Reuters doubles original Arabic news coverage
Reuters has doubled the amount of original Arabic-language news it produces and plans to recruit "dozens" of reporters to bolster its coverage further, especially in business news. The news provider, part of Thomson Reuters, claims it has increased general Arabic content, which includes articles translated from other languages, by 12 per cent under an expansion programme that began last year.
"Reuters has doubled its Arabic-language economic and business news output since the expansion began," said a spokeswoman for the company. "Original Arabic-language reporting has also doubled, and numbers will rise further as additional correspondents come on board over the next few months." Caroline Drees, who will next month take up the position of managing editor for Reuters in the Middle East and Africa, says the news service is on a recruitment drive for Arab journalists.

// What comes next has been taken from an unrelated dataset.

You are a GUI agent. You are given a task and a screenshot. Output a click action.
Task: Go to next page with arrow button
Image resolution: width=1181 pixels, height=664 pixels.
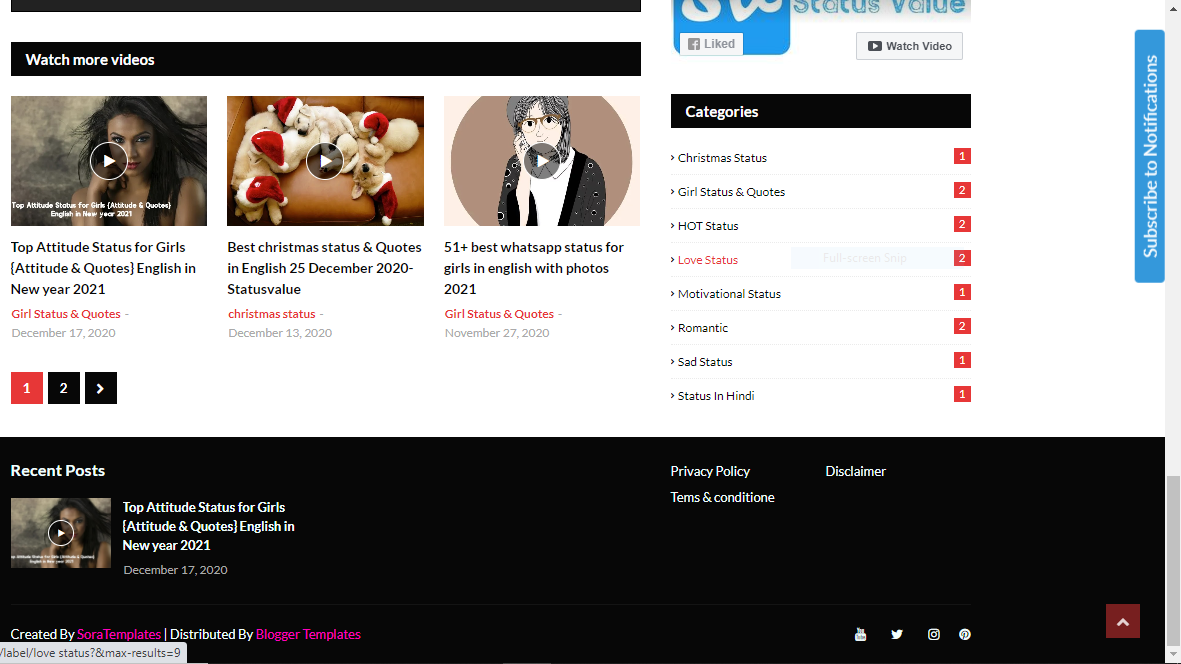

"The investment in the Middle East growth plan over the last 1.5 years has been in the millions of dollars," Ms Drees said. "We are increasing the number of original Arabic-language reporters and expanding business news about the Middle East." Ms Drees said this reflected "an increasing appetite for local-language news". "The 300 million people in the region is a substantial number and people don't realise how much they like reading news in their own tongue until it's made available to them," she said.
"We definitely think there is continued demand in the region, especially in the Arabic language. We have had an Arabic-language news service for decades. "There are lots of factors aside from the financial downturn that make this region very attractive, from the shifting resources in terms of investment and people in this region, to the growing professionalism." Ms Drees added Reuters was also considering the launch of Arabic content on its business commentary service BreakingViews.
Thomson Reuters has 540 staff, including "several hundred" editorial staff, in the Middle East and Africa region. Competitors have played down the threat posed by the increase in Reuters's Arabic content. "We've had an Arab news service for years," said Andrew Critchlow, the Middle East managing editor at Zawya Dow Jones. "Eighty per cent of our content is translated into Arabic. Reuters is playing catch-up with what Dow Jones is doing."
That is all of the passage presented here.